Dire Dawa administration city is found 515 Kilometers south east of Addis Ababa, the capital of Ethiopia. The council has a total approximate population of 400,000 and nine operational districts (4 rural and 5 urban districts). It is further classified into 10 urban and 37 rural kebeles, the smallest administrative unit in Ethiopia. About 70% of the people live in the city while the rest are in the surrounding rural kebeles. Moreover, the council has 2 government owned Hospitals, 15 health centers and 31 health posts. Additionally, there are 3 private hospitals and 21 private clinics. There are both arid and semiarid climatic zones in the council. The north eastern part of the city is relatively sparsely populated lowland exhibiting agro-pastoral and pastoral system, and the southeastern part uses mixed farming system. The city lies between 1000 to 2000 m above sea level with an average monthly temperature of 24.8 oC and annual rainfall of 604 mm [10, 11]. The warm climate of the City is favorable for the transmission of vector borne diseases like malaria and DF.

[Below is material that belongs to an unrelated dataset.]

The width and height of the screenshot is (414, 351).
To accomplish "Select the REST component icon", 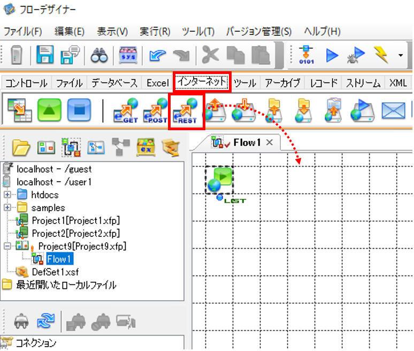I will point(186,110).

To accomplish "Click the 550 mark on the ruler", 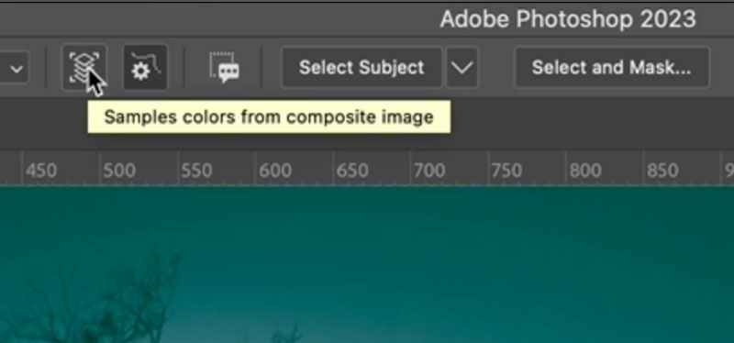I will coord(196,171).
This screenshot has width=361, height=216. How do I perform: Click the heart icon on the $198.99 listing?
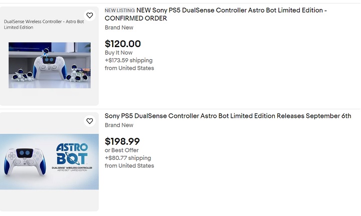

An unmatched case-control study design was used to investigate the outbreak. All residents of Diredawa Administration city were the source population. Cases were either confirmed or epidemiologically linked Dengue Fever cases while Controls were all people without Suspected DF symptoms. Additionally, confirmed cases were suspected cases with laboratory confirmation (positive IgM antibody, rise in IgG antibody titers, positive PCR or viral isolation). Moreover, epidemiologically linked cases were suspected cases presented at the location of ongoing outbreak within previous two weeks of onset of an acute febrile illness or dengue, or association in time and place (e.g., household member, family member, classmate, or neighbor) with a confirmed or probable dengue case.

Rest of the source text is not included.